HAPPY EASTER to everyone!
Wow! Lent was over! Let us all celebrate! The Lord has risen! Hallelujah!
Lent taught me a lot! It humbled me so much! My habits changed and my lifestyle as well. Thank you Lord for giving me this space for myself, my family and my career. I realized so much more than what I expected. It also taught me to reflect small things to big things. Deactivating my social media account changed me a lot too. It taught me not to be so self conscious and insecure which it felt so much better. The risen Lord taught us that we must not doubt God’s plans whatever it may cost us. His plans were far more better and bigger than what we could imagine.
The Lent was a season of silence. Silence in the chaos. Maintaining my inner peace and developing my mental clarity, composure while surrounded by external turmoil, stress and high pressure situations.
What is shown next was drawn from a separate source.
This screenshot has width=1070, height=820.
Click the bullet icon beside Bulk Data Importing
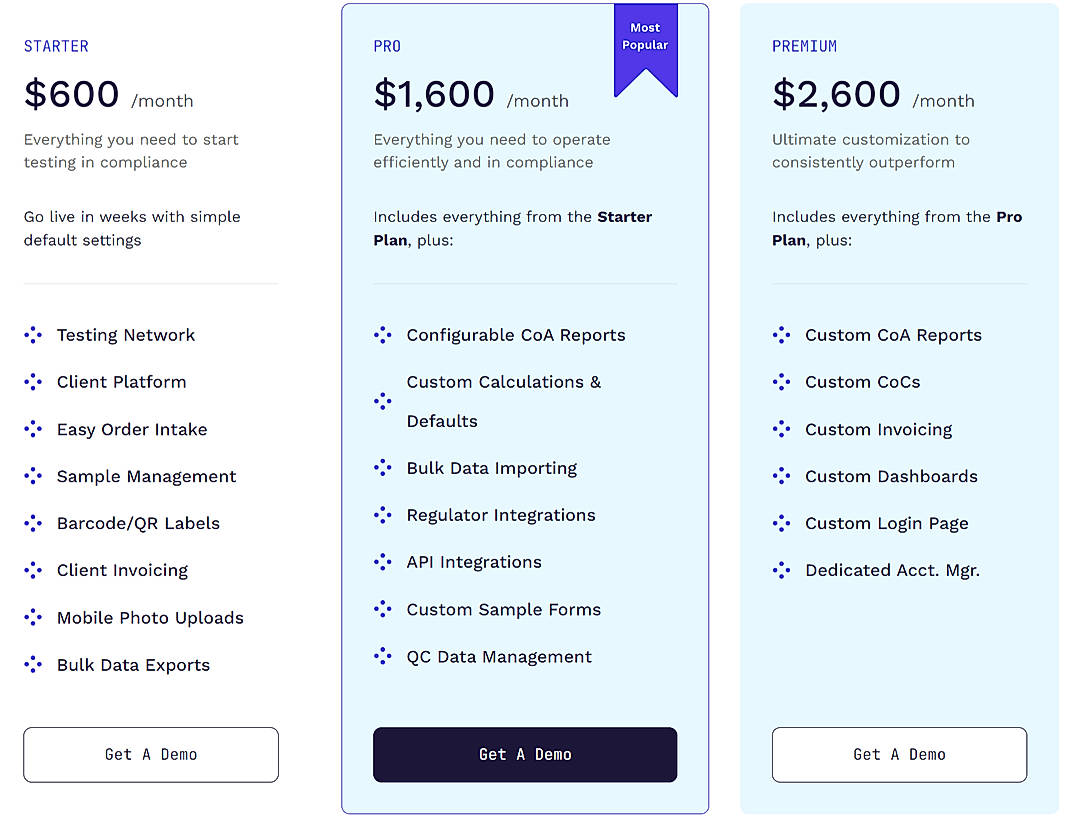pyautogui.click(x=382, y=468)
Lent was so intentional, being silent allowed me for thoughtful action, emotional stability and the preservation of my energy increased especially in reacting impulsively to noise.
One thing I am constantly developing now is being calm when my husband is home. I don’t know why I am always annoyed, irritated, and agitated when he’s around. There are times that I love being with him but most of the time I am annoyed and irritated. I need to break down all my issues and analyze deeply why is he causing me annoyance. Anyway, I am so grateful that we are celebrating Easter.
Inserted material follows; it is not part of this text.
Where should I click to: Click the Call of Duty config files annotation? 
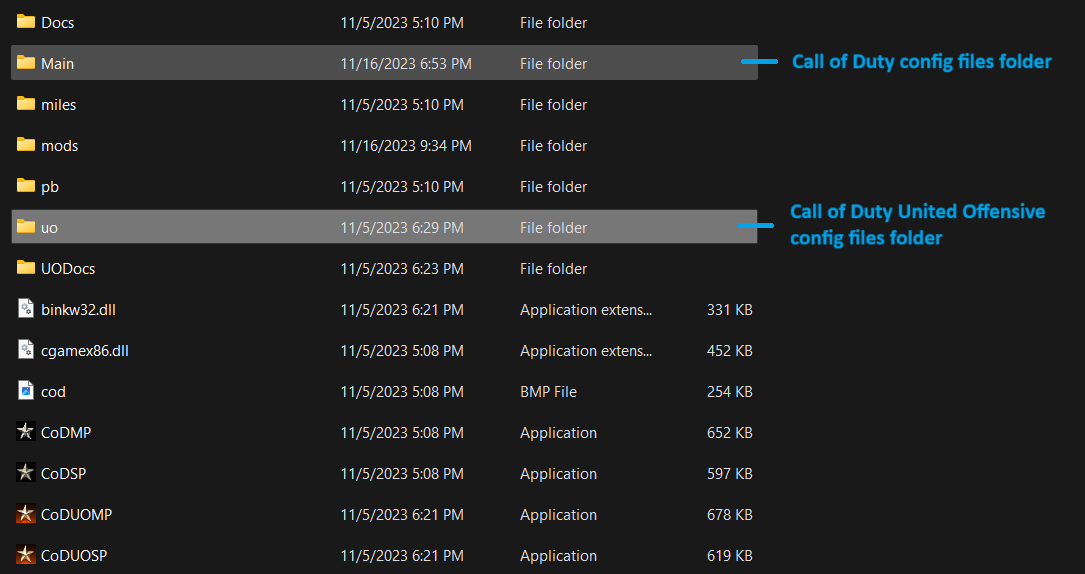click(x=921, y=62)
Today is the Lord has made, let us rejoice and be glad! The Lord was risen! He won the battle! Easter for me is the most important event in Christian life because it is the only proof that Jesus won! He overcame death, he descended from hell and now he is alive! Blessed are those who didn’t see Him but believes!
Verse today is one of God’s promises that he is accessible, present and attentive to those who seek Him sincerely, rather than through empty ritual. It emphasizes a personal relationship with a near God, requiring heartfelt, honest prayer rather than just spoken words.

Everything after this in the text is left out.